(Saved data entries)
#####

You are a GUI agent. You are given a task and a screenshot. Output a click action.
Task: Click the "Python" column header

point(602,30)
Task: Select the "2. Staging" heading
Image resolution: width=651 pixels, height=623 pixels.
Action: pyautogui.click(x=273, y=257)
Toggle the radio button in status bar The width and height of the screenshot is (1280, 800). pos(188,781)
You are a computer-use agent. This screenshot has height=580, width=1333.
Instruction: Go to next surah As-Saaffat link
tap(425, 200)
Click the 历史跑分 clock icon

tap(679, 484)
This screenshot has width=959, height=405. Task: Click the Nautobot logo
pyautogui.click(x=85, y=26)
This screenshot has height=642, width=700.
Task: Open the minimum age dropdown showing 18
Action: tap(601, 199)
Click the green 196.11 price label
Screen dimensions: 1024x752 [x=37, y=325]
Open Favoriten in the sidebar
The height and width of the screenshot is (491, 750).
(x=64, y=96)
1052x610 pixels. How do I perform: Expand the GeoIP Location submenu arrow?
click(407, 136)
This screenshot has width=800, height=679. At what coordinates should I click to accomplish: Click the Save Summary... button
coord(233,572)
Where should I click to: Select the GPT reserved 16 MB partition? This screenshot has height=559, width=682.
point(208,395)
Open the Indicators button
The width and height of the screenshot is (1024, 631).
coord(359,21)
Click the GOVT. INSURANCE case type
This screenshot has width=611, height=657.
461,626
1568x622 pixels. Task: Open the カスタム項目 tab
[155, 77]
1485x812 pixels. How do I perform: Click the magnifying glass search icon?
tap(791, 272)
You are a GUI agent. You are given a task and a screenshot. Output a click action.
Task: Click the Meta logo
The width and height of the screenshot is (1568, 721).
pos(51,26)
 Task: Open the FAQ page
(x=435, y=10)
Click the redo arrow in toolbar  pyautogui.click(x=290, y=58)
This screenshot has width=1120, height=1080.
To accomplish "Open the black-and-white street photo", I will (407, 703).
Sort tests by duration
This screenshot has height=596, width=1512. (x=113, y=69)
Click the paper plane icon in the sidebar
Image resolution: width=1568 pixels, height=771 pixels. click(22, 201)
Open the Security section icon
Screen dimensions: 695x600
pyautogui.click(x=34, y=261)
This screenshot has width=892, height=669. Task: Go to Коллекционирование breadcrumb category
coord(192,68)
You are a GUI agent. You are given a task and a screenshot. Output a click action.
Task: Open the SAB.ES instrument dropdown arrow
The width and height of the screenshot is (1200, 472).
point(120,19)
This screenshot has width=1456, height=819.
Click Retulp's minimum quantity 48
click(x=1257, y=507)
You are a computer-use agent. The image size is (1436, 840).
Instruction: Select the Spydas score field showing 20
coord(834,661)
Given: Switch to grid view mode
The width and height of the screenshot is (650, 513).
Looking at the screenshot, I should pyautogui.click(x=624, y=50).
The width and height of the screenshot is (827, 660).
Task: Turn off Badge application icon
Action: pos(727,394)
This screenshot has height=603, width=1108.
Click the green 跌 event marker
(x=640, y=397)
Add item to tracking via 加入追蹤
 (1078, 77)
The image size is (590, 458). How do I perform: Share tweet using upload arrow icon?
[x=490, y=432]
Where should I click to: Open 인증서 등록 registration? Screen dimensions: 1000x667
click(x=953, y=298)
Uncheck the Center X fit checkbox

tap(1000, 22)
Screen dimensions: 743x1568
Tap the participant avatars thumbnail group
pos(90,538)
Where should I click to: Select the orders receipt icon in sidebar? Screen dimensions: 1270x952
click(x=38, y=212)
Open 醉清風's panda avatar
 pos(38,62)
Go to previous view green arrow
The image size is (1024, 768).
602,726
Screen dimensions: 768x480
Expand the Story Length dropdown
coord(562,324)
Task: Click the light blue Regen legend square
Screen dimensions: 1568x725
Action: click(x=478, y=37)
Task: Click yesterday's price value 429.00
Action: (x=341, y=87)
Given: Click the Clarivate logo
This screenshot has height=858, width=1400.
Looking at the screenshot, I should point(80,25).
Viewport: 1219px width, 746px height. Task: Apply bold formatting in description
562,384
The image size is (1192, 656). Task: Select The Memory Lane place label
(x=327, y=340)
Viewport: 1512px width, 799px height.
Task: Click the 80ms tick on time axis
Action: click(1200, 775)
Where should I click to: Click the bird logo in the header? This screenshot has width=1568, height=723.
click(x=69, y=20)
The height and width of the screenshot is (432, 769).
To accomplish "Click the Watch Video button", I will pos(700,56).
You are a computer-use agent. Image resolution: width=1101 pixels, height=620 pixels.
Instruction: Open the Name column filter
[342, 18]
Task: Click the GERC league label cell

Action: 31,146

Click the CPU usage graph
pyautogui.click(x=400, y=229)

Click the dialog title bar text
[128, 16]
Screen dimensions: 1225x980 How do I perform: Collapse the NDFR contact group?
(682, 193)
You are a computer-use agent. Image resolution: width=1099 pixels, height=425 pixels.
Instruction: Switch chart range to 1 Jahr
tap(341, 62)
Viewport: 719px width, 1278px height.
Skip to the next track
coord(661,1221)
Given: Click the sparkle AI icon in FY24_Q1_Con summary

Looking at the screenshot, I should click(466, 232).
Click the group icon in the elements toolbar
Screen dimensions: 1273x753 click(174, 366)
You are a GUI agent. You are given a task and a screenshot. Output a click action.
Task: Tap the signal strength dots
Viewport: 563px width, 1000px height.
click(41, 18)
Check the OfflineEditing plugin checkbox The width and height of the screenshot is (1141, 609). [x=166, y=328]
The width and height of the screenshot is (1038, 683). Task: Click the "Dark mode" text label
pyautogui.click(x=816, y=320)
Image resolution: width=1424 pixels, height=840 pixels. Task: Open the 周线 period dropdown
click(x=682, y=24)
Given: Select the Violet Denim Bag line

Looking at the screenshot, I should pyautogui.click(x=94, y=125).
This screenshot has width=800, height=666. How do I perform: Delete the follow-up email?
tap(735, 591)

#####

## ABOUT THIS EXERCISE
Each line from the top of the records down to the one with "This screenshot has width=1120, height=1080." must be retyped exactly; include both ends and nothing else.

## ANSWER AREA
You are a GUI agent. You are given a task and a screenshot. Output a click action.
Task: Click the "Python" column header

point(602,30)
Task: Select the "2. Staging" heading
Image resolution: width=651 pixels, height=623 pixels.
Action: pyautogui.click(x=273, y=257)
Toggle the radio button in status bar The width and height of the screenshot is (1280, 800). pos(188,781)
You are a computer-use agent. This screenshot has height=580, width=1333.
Instruction: Go to next surah As-Saaffat link
tap(425, 200)
Click the 历史跑分 clock icon

tap(679, 484)
This screenshot has width=959, height=405. Task: Click the Nautobot logo
pyautogui.click(x=85, y=26)
This screenshot has height=642, width=700.
Task: Open the minimum age dropdown showing 18
Action: tap(601, 199)
Click the green 196.11 price label
Screen dimensions: 1024x752 [x=37, y=325]
Open Favoriten in the sidebar
The height and width of the screenshot is (491, 750).
(x=64, y=96)
1052x610 pixels. How do I perform: Expand the GeoIP Location submenu arrow?
click(407, 136)
This screenshot has width=800, height=679. At what coordinates should I click to accomplish: Click the Save Summary... button
coord(233,572)
Where should I click to: Select the GPT reserved 16 MB partition? This screenshot has height=559, width=682.
point(208,395)
Open the Indicators button
The width and height of the screenshot is (1024, 631).
coord(359,21)
Click the GOVT. INSURANCE case type
This screenshot has width=611, height=657.
461,626
1568x622 pixels. Task: Open the カスタム項目 tab
[155, 77]
1485x812 pixels. How do I perform: Click the magnifying glass search icon?
tap(791, 272)
You are a GUI agent. You are given a task and a screenshot. Output a click action.
Task: Click the Meta logo
The width and height of the screenshot is (1568, 721).
pos(51,26)
 Task: Open the FAQ page
(x=435, y=10)
Click the redo arrow in toolbar  pyautogui.click(x=290, y=58)
This screenshot has width=1120, height=1080.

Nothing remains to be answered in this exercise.